== SUPPLIED DATA ==

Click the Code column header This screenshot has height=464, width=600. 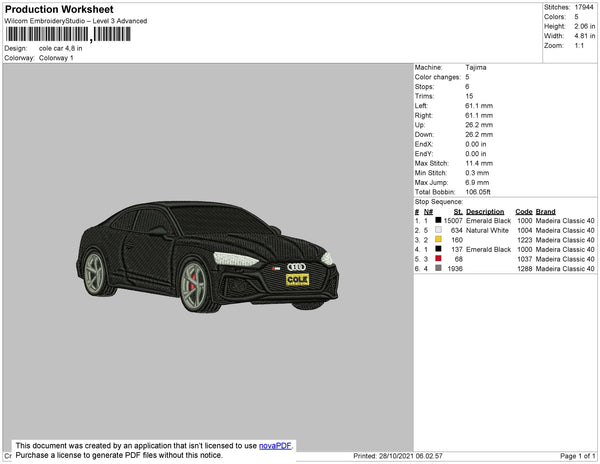[x=523, y=212]
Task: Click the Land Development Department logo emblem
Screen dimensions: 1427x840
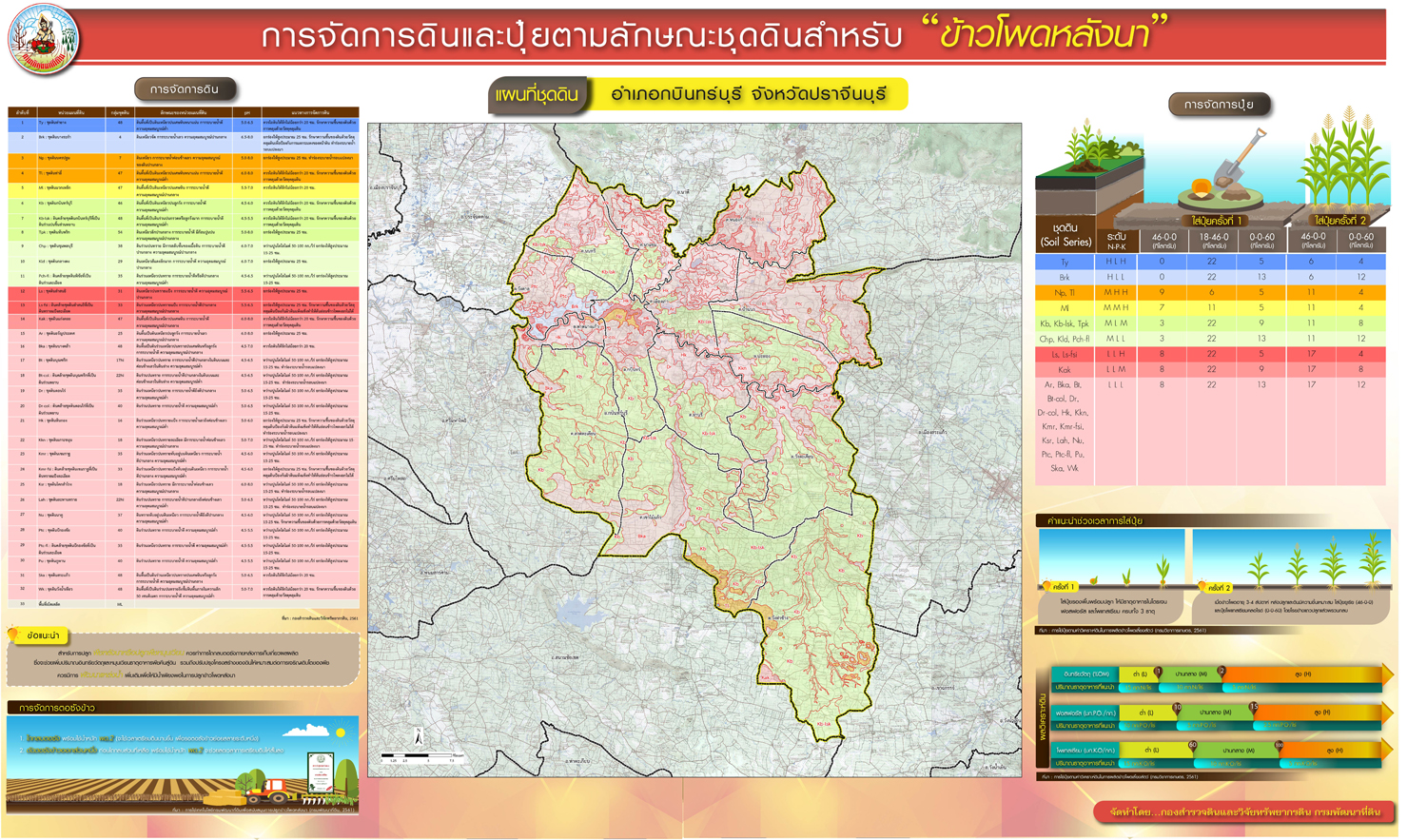Action: [43, 40]

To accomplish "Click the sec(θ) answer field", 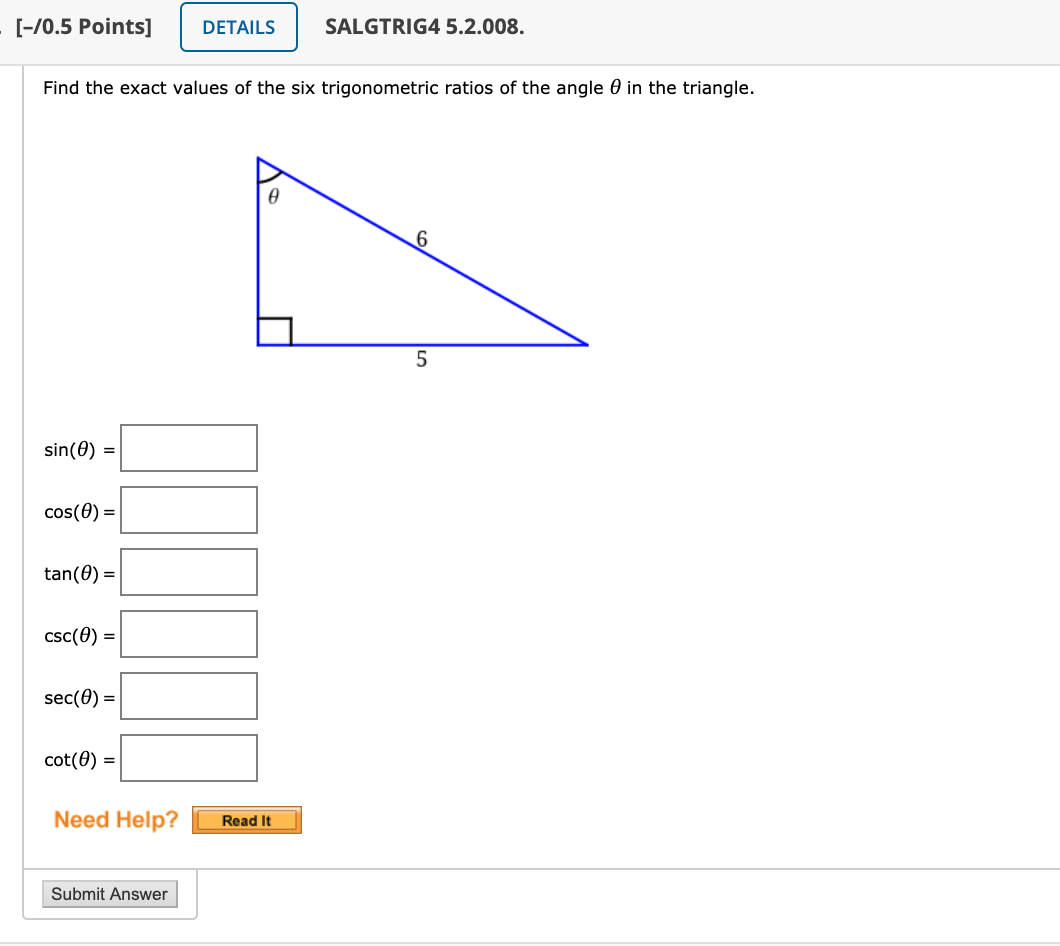I will [x=188, y=695].
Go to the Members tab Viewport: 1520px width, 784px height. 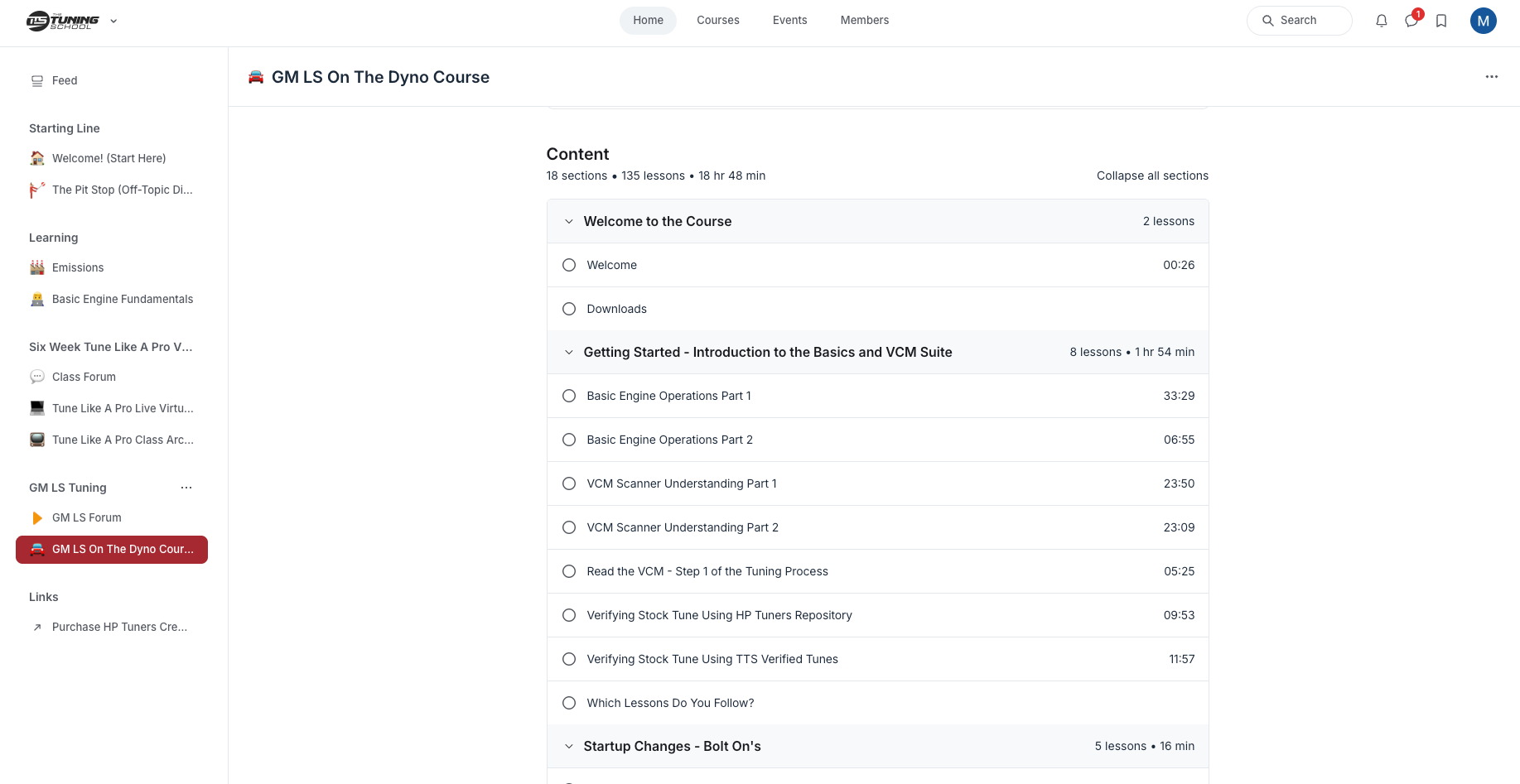(864, 21)
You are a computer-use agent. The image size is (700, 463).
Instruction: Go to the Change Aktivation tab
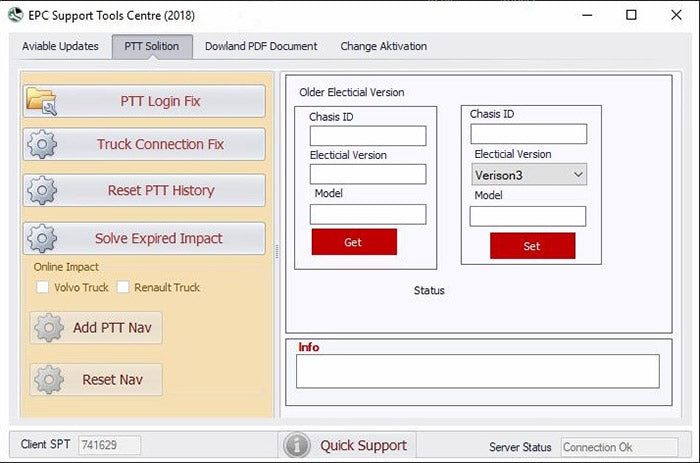(x=383, y=46)
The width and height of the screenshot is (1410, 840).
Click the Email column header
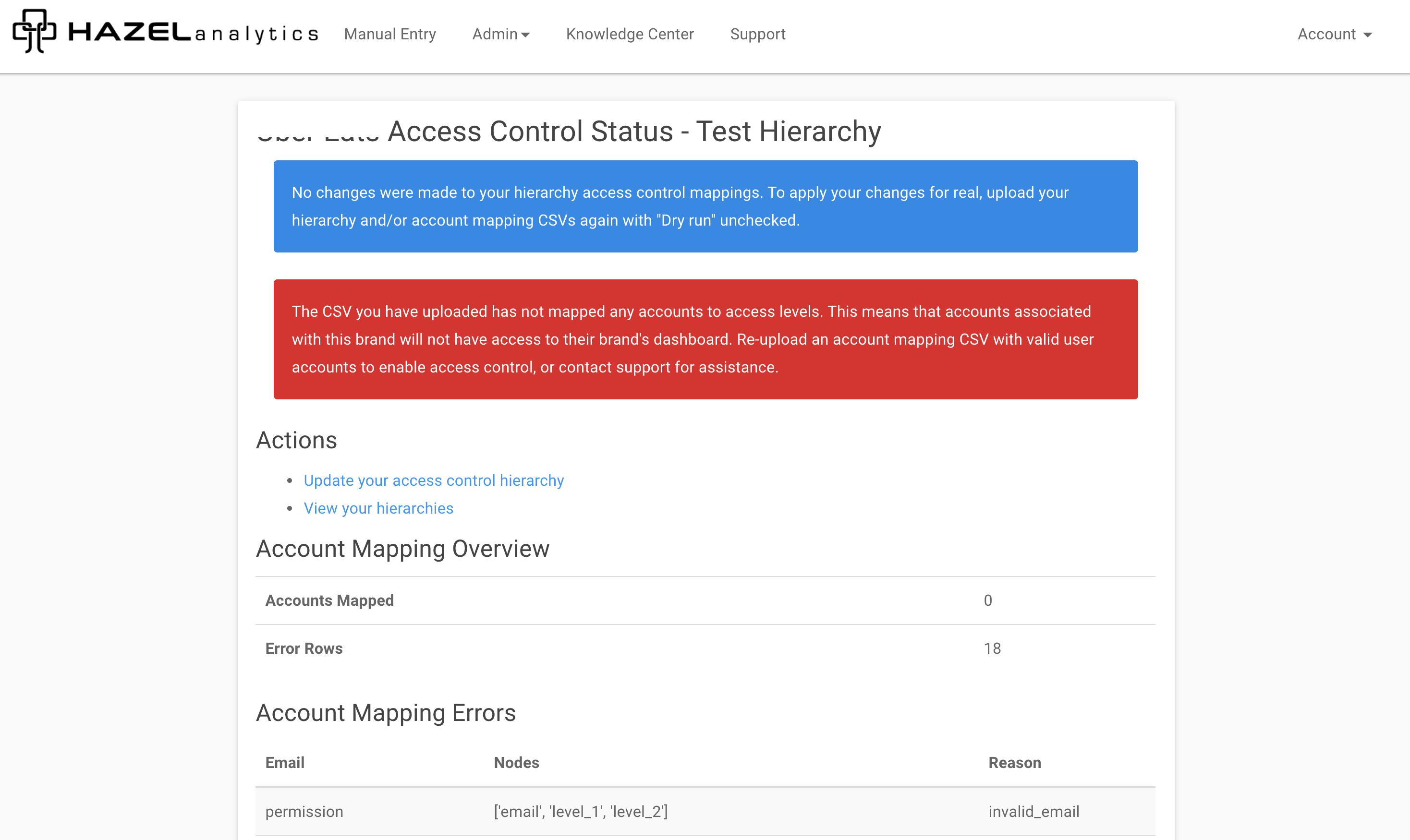pos(285,762)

== WRITTEN TASK ==
Give the records as a Markdown table with the columns "Row" and "Line", one numbered row per line and no rows for blank lines. Begin at the line that contains "You are a computer-use", continue through the last line of the records, and leave out the pictures.

== EXERCISE SOLUTION ==
| Row | Line |
|---|---|
| 1 | You are a computer-use agent. The image size is (700, 463). |
| 2 | Instruction: Go to the Change Aktivation tab |
| 3 | (x=383, y=46) |
| 4 | The width and height of the screenshot is (1410, 840). |
| 5 | Click the Email column header |
| 6 | pos(285,762) |